*** GIVEN ENTRIES ***

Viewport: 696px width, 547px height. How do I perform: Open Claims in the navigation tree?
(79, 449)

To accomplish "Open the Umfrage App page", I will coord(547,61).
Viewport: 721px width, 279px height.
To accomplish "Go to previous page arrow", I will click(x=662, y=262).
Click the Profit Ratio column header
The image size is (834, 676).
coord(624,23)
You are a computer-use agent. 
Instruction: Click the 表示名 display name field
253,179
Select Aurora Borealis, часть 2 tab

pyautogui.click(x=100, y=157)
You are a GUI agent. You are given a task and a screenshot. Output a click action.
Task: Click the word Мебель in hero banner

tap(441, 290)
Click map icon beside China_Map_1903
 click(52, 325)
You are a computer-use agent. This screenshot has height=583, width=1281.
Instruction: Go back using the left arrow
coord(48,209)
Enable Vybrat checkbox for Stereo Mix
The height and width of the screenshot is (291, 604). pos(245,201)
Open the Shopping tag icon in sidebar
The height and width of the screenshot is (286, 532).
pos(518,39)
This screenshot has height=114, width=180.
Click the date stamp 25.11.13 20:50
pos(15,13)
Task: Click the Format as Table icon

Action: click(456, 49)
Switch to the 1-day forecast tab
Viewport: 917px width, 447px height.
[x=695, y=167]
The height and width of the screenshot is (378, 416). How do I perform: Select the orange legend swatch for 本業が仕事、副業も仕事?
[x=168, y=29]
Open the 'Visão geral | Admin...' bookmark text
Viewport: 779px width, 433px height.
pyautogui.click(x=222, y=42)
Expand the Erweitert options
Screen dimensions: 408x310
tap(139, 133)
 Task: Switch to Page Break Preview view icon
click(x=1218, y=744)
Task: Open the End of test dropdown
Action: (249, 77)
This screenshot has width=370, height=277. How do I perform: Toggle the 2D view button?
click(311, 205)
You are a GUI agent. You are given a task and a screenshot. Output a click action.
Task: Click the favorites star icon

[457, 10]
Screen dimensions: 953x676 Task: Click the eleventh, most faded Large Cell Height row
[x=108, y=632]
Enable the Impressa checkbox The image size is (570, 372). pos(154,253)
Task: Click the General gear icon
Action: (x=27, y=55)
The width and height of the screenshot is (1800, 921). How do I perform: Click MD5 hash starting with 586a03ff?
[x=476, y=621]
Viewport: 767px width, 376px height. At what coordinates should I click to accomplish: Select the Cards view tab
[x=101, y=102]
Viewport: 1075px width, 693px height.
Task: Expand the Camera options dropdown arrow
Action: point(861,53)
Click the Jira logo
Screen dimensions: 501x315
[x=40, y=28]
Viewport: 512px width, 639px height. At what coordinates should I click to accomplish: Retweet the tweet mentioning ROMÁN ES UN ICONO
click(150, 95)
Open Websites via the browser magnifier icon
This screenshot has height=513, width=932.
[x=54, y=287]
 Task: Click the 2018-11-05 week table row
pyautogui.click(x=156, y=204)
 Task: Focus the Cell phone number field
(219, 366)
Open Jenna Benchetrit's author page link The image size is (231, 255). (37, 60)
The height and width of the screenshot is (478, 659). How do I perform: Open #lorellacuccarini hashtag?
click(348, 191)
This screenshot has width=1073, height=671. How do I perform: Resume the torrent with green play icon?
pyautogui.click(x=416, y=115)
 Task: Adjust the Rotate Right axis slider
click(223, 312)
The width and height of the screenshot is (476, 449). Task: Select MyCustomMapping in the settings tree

*** End of GIVEN ENTRIES ***

● **EXERCISE DESCRIPTION**:
Wherever the line holding "Viewport: 917px width, 447px height." falls in the entries above, copy exactly from it through the line holding "Click the Jira logo", inclusive, and add nothing.

● **EXERCISE ANSWER**:
Viewport: 917px width, 447px height.
[x=695, y=167]
The height and width of the screenshot is (378, 416). How do I perform: Select the orange legend swatch for 本業が仕事、副業も仕事?
[x=168, y=29]
Open the 'Visão geral | Admin...' bookmark text
Viewport: 779px width, 433px height.
pyautogui.click(x=222, y=42)
Expand the Erweitert options
Screen dimensions: 408x310
tap(139, 133)
 Task: Switch to Page Break Preview view icon
click(x=1218, y=744)
Task: Open the End of test dropdown
Action: (249, 77)
This screenshot has width=370, height=277. How do I perform: Toggle the 2D view button?
click(311, 205)
You are a GUI agent. You are given a task and a screenshot. Output a click action.
Task: Click the favorites star icon

[457, 10]
Screen dimensions: 953x676 Task: Click the eleventh, most faded Large Cell Height row
[x=108, y=632]
Enable the Impressa checkbox The image size is (570, 372). pos(154,253)
Task: Click the General gear icon
Action: (x=27, y=55)
The width and height of the screenshot is (1800, 921). How do I perform: Click MD5 hash starting with 586a03ff?
[x=476, y=621]
Viewport: 767px width, 376px height. At what coordinates should I click to accomplish: Select the Cards view tab
[x=101, y=102]
Viewport: 1075px width, 693px height.
Task: Expand the Camera options dropdown arrow
Action: point(861,53)
Click the Jira logo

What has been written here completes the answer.